- **Required action**
Return the records exactly, keeping every line as it is.
# # # #
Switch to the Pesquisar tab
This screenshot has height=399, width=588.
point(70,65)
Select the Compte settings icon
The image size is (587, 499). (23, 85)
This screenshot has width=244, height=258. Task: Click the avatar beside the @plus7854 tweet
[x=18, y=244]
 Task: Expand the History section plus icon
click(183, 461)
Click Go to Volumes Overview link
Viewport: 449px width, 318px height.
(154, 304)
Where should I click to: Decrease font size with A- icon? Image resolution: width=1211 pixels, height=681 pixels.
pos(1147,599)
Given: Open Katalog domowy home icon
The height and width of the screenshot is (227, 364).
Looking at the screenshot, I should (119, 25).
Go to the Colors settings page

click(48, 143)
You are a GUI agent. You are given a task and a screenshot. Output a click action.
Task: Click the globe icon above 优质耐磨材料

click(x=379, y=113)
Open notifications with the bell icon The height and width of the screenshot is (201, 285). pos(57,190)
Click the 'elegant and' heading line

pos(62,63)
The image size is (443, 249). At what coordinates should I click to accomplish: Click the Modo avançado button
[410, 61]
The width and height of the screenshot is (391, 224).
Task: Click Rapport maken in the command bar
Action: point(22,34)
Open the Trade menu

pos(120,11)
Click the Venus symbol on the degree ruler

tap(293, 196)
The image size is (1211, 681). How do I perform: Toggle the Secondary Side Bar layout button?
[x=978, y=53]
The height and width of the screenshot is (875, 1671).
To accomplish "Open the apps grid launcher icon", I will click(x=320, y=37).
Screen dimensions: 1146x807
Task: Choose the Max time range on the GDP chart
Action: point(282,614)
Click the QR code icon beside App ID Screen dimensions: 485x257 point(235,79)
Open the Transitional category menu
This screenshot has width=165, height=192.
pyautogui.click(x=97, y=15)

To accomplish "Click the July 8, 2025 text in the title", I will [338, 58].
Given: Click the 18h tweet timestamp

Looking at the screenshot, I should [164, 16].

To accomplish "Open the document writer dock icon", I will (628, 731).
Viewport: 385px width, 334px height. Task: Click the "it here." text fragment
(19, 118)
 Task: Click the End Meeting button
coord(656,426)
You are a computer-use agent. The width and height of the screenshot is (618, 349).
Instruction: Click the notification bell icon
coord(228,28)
# # # #
- **Written response**
Switch to the Pesquisar tab
This screenshot has height=399, width=588.
point(70,65)
Select the Compte settings icon
The image size is (587, 499). (23, 85)
This screenshot has width=244, height=258. Task: Click the avatar beside the @plus7854 tweet
[x=18, y=244]
 Task: Expand the History section plus icon
click(183, 461)
Click Go to Volumes Overview link
Viewport: 449px width, 318px height.
(154, 304)
Where should I click to: Decrease font size with A- icon? Image resolution: width=1211 pixels, height=681 pixels.
pos(1147,599)
Given: Open Katalog domowy home icon
The height and width of the screenshot is (227, 364).
Looking at the screenshot, I should (119, 25).
Go to the Colors settings page

click(48, 143)
You are a GUI agent. You are given a task and a screenshot. Output a click action.
Task: Click the globe icon above 优质耐磨材料

click(x=379, y=113)
Open notifications with the bell icon The height and width of the screenshot is (201, 285). pos(57,190)
Click the 'elegant and' heading line

pos(62,63)
The image size is (443, 249). At what coordinates should I click to accomplish: Click the Modo avançado button
[410, 61]
The width and height of the screenshot is (391, 224).
Task: Click Rapport maken in the command bar
Action: point(22,34)
Open the Trade menu

pos(120,11)
Click the Venus symbol on the degree ruler

tap(293, 196)
The image size is (1211, 681). How do I perform: Toggle the Secondary Side Bar layout button?
[x=978, y=53]
The height and width of the screenshot is (875, 1671).
To accomplish "Open the apps grid launcher icon", I will click(x=320, y=37).
Screen dimensions: 1146x807
Task: Choose the Max time range on the GDP chart
Action: point(282,614)
Click the QR code icon beside App ID Screen dimensions: 485x257 point(235,79)
Open the Transitional category menu
This screenshot has width=165, height=192.
pyautogui.click(x=97, y=15)

To accomplish "Click the July 8, 2025 text in the title", I will [338, 58].
Given: Click the 18h tweet timestamp

Looking at the screenshot, I should [164, 16].

To accomplish "Open the document writer dock icon", I will (628, 731).
Viewport: 385px width, 334px height. Task: Click the "it here." text fragment
(19, 118)
 Task: Click the End Meeting button
coord(656,426)
You are a computer-use agent. The width and height of the screenshot is (618, 349).
Instruction: Click the notification bell icon
coord(228,28)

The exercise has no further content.